947 posts, read 1,477,848 times
Reputation: 790
I do wish they could done better casting for Khan like they originally planned. Or at least said they had changed his face as part of giving him the fake name deal to explain why he wasn't a Sikh Indian in appearance anymore.

I do like that Abrhams addressed Michele Nicholes complaint about the Klingon infiltration scene in Star Trek Undiscovered Country. Because a communications officer in Star Fleet would want to learn Klingon if she could because of the hostilities between the federation and the Klingon Empire. So she wouldn't be speaking garbled phrases from a book when the ship she was on was trying to sneak past a border patrol station.

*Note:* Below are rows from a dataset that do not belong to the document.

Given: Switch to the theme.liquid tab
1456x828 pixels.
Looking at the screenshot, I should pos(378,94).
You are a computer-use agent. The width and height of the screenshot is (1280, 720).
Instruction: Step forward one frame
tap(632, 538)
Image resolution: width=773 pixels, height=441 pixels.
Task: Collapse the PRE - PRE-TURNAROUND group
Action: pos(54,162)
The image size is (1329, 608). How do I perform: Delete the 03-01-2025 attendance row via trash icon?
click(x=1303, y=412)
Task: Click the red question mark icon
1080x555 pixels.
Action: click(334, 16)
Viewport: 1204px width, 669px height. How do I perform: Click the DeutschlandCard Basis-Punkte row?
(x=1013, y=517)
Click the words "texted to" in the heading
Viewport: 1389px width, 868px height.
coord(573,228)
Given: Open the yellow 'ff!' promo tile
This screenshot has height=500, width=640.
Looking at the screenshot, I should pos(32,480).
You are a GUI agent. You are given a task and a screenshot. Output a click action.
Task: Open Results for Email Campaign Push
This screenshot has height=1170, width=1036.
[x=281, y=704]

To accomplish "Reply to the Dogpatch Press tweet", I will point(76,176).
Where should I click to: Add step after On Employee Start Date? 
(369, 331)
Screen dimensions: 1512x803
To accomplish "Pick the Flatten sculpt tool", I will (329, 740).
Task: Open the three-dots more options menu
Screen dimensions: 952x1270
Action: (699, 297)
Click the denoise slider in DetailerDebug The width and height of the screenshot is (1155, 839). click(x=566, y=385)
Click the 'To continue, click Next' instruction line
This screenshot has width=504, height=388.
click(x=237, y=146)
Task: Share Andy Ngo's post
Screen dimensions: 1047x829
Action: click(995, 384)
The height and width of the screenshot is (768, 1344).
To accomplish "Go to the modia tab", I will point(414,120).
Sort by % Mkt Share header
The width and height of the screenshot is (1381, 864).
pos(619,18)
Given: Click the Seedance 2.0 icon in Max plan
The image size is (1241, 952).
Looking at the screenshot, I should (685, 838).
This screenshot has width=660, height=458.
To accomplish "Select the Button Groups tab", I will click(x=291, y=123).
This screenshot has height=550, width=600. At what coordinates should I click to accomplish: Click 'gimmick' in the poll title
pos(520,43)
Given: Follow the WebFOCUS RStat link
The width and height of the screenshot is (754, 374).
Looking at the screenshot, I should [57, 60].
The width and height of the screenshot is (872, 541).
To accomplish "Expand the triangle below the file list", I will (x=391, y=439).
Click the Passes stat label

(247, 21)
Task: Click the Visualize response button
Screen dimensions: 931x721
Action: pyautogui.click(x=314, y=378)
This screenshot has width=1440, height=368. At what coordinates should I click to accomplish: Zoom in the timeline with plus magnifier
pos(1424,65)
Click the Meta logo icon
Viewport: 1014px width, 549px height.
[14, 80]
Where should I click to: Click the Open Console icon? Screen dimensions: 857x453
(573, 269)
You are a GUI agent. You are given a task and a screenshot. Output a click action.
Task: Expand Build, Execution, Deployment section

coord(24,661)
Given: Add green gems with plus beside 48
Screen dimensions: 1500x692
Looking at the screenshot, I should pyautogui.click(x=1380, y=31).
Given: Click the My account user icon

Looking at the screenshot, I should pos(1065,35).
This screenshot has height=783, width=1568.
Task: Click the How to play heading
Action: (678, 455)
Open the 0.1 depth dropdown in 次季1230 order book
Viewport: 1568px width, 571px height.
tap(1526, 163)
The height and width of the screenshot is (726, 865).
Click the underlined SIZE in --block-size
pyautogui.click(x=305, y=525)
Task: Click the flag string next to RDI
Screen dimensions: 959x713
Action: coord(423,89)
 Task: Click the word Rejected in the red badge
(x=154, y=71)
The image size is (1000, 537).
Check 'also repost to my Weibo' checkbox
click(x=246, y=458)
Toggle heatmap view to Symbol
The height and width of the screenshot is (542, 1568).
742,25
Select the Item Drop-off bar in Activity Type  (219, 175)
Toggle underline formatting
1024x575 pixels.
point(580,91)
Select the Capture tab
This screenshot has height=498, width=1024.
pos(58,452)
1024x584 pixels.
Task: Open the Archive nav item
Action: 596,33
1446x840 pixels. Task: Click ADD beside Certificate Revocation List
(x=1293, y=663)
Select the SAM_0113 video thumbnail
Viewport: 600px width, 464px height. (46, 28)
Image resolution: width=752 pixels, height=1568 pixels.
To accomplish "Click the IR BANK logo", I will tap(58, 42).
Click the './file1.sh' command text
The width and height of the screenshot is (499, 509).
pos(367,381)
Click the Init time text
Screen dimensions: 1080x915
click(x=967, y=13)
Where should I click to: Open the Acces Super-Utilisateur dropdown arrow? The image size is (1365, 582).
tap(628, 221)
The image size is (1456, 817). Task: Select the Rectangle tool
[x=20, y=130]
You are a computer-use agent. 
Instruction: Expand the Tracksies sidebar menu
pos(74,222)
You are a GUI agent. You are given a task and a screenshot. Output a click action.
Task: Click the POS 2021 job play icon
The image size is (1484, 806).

There are complaints people have but these are because people usually don't pay a fraction of a smudge of attention. Such as the case of the blood. Ah they don't know if that is just an aspect of Khan's blood so why take the risk because the other supermen that are frozen may not have that factor in their blood.

AH no taking one of them out of the cryo chamber in the torpedo isn't going to revive the guy or kill him. It's going to defrost him slowly. They aren't trying to revive him.

The reason the refrigation tech is said to be advanced is because they have had no need to research the tech for hundreds of years and any advanced examples of it were lost between the time the supermen left Earth and the time their ship was found because the supermen would have had the most advanced version which took with them.